Extrait du document ->
########
Par ailleurs, tous les appartements seront traversants, une condition imposée par la SPLA-in tout comme celle du réemploi sur l’ensemble des opérations de réhabilitation. Par exemple, les parefeuilles en terre cuite et les moellons issus d’un autre chantier, rue Jean Roque (cf. article sur le sujet), seront réutilisés pour réaliser le claustra de la cour intérieure de l’immeuble rue de la Joliette.
Ces opérations de réhabilitation de bâtiments anciens qui offrent leur lot de mauvaises surprises, apportent des bonnes nouvelles. En l’occurrence, la découverte, sur les immeubles de la rue Joliette, de fondations à 2 mètres de profondeur ont permis d’éviter un confortement des fondations par des injections. « Sachant que dans ce type d’opérations, notre approche est de réutiliser les matériaux existants sans augmenter la descente de charges. Cela a comme avantage de ne pas ajouter des fondations supplémentaires », souligne Marzio Mercandelli.
« Architecture banale »
L’autre opération, visitée le 27 août, concerne un immeuble situé, au 49 rue Clovis Hugues dans le quartier populaire de la Belle-de-Mai. Son architecture est caractéristique du « Trois fenêtres marseillais », un bâtiment propre au centre-ville et reconnaissable à ses trois fenêtres apparentes à chaque étage. Construit entre 1860 et 1970 siècle pour accueillir des ouvriers employés dans les industries et au port, le bâtiment, également racheté à Urbanis aménagement et en état de péril, est typique du petit patrimoine marseillais que la SPLA-in souhaite révéler. Une fois le gros œuvre achevé, le bailleur social Erilia le récupèrera pour réaliser le second œuvre et ensuite les louer.

L’immeuble de la rue Clovis Hugues en cours de travaux. Crédit photo : Christiane Wanaverbecq.
########
Actions demandées ->
1) D'après l'extrait sur la réhabilitation d'immeubles anciens à Marseille, à quelle profondeur se trouvent les fondations découvertes sur les immeubles de la rue Joliette ?
2) Mettez à jour un passage de l'extrait sur la réhabilitation d'immeubles anciens à Marseille : reprenez-le à partir des mots « Par ailleurs, tous » et arrêtez-vous après « de la Joliette. », en remplaçant « réemploi » par « réutilisation ».
3) Prolongez l'extrait sur la réhabilitation d'immeubles anciens à Marseille à partir de l'endroit où il s'arrête.

Informations extraites ->
########
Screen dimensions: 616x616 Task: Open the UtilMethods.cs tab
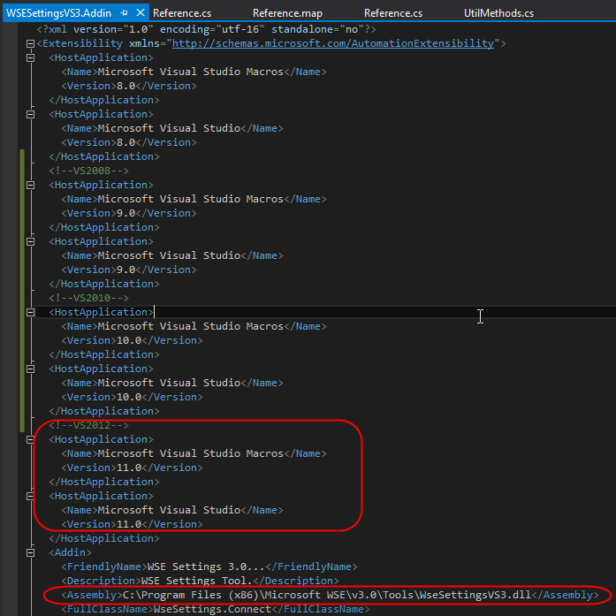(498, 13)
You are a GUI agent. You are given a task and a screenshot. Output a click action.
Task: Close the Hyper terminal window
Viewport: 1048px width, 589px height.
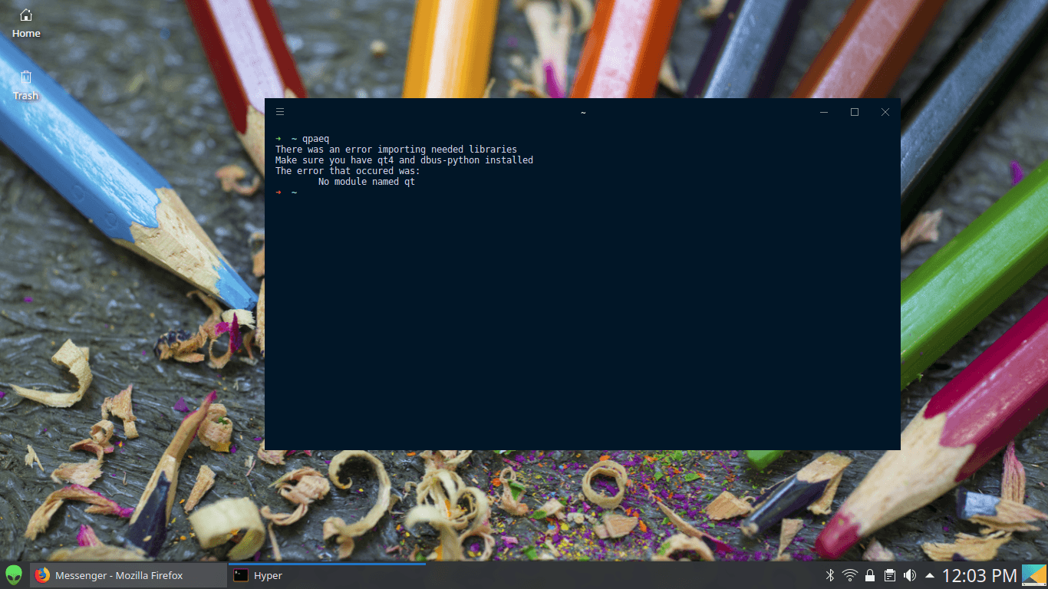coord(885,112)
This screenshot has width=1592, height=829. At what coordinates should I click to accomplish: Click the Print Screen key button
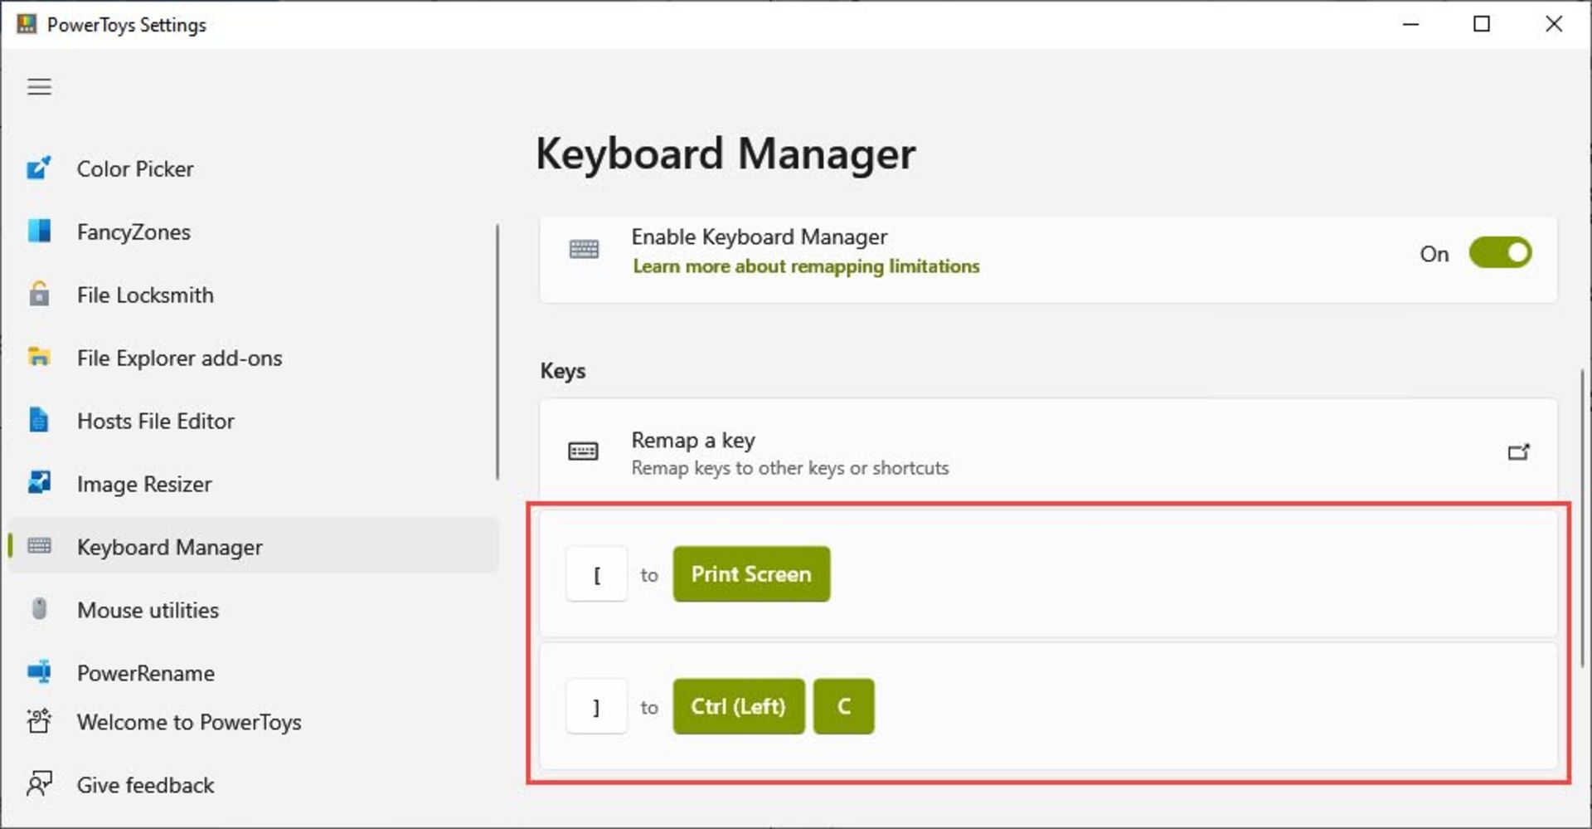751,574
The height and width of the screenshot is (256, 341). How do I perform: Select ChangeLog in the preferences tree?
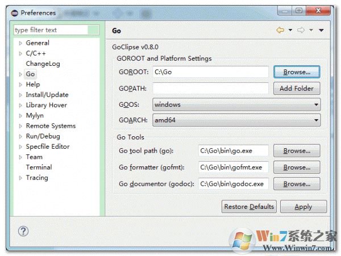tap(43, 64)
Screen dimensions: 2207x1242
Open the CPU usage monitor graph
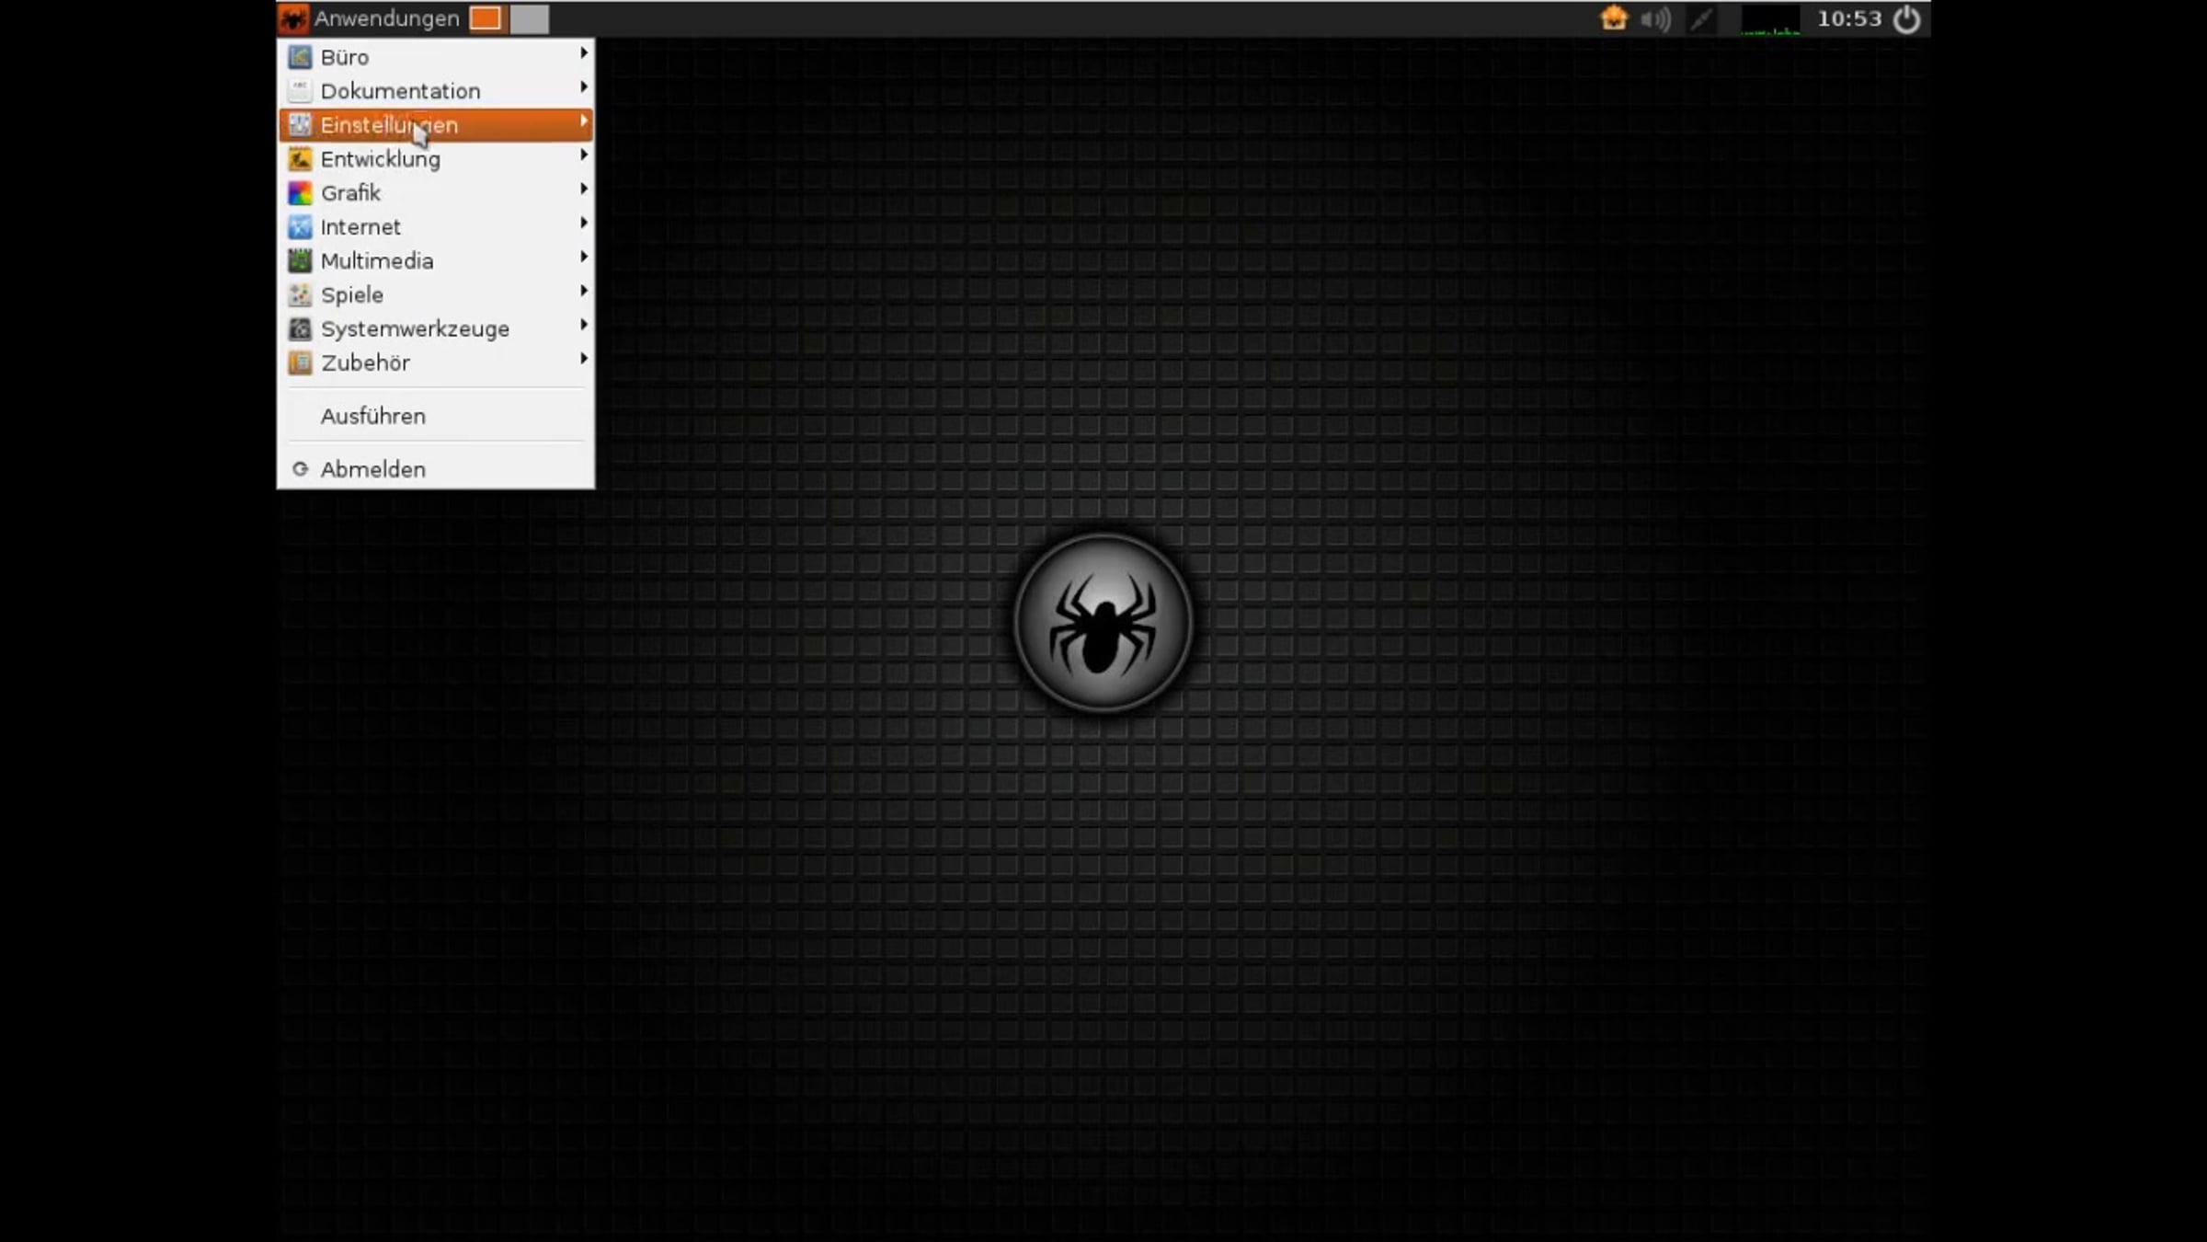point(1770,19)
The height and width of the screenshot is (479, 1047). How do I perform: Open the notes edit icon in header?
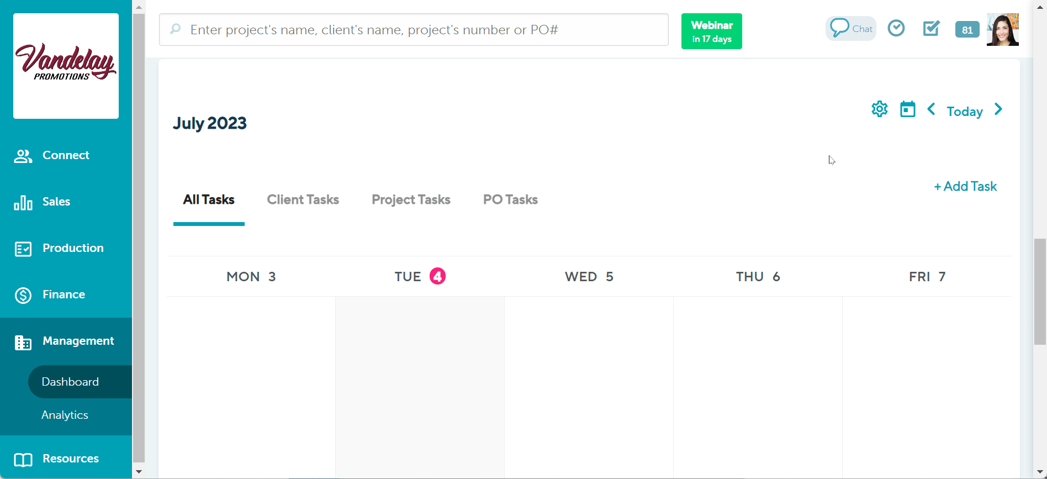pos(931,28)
########
Résultats par tâche ->
1) À 2 mètres de profondeur.

2)
Par ailleurs, tous les appartements seront traversants, une condition imposée par la SPLA-in tout comme celle du réutilisation sur l’ensemble des opérations de réhabilitation. Par exemple, les parefeuilles en terre cuite et les moellons issus d’un autre chantier, rue Jean Roque (cf. article sur le sujet), seront réutilisés pour réaliser le claustra de la cour intérieure de l’immeuble rue de la Joliette.

3)
Là encore, pour l’architecte Jean-Marc Chancel associé à l’agence Sébastien Cord (mandataire), « l’enjeu est de retrouver les qualités intrinsèques de ces bâtis à l’architecture banale, voire ordinaire ». « Ces appartements avaient de nombreuses vertus. Hauts de plafonds, traversants, ils comportent des menuiseries extérieures équipées de persiennes, que nous allons conserver. Celles-ci permettent de réguler la lumière tout en protégeant du soleil et favorisant la ventilation naturelle. Il s’agit de garder la meilleure part, voire d’améliorer l’existant », rappelle-t-il.
Ainsi, après sa réhabilitation, l’immeuble de la rue Clovis-Hugues comportera un appartement sur chacun de ses quatre niveaux (soit, 3 T3 et un T2 au dernier étage), au lieu des deux qui occupaient chacun des paliers, et un commerce en rez-de-chaussée. Sur les quatre, seul le T2, situé au dernier étage, sera doté d’une terrasse.
Cinq îlots démonstrateurs
Le projet d’éradication de l’habitat se focalise dans un premier temps sur quatre îlots démonstrateurs et un ensemble d’immeubles dans le diffus du centre-ville ayant en commun leur extrême dégradation. Complète, l’action porte aussi sur les espaces publics.
Les deux opérations de la rue Joliette et de la rue Clovis-Hugues se situent dans le diffus. Ils s’inscrivent dans la concession d’aménagement « multisites » nouée en janvier 2023 par la SPLA-in avec la métropole Aix Marseille Provence. Cela concerne au total 66 immeubles disséminés dans des secteurs à forts enjeux patrimoniaux de l’hyper centre. Ils font partie de l’ensemble des 182 immeubles que la SPLA-in doit acquérir puis réhabiliter.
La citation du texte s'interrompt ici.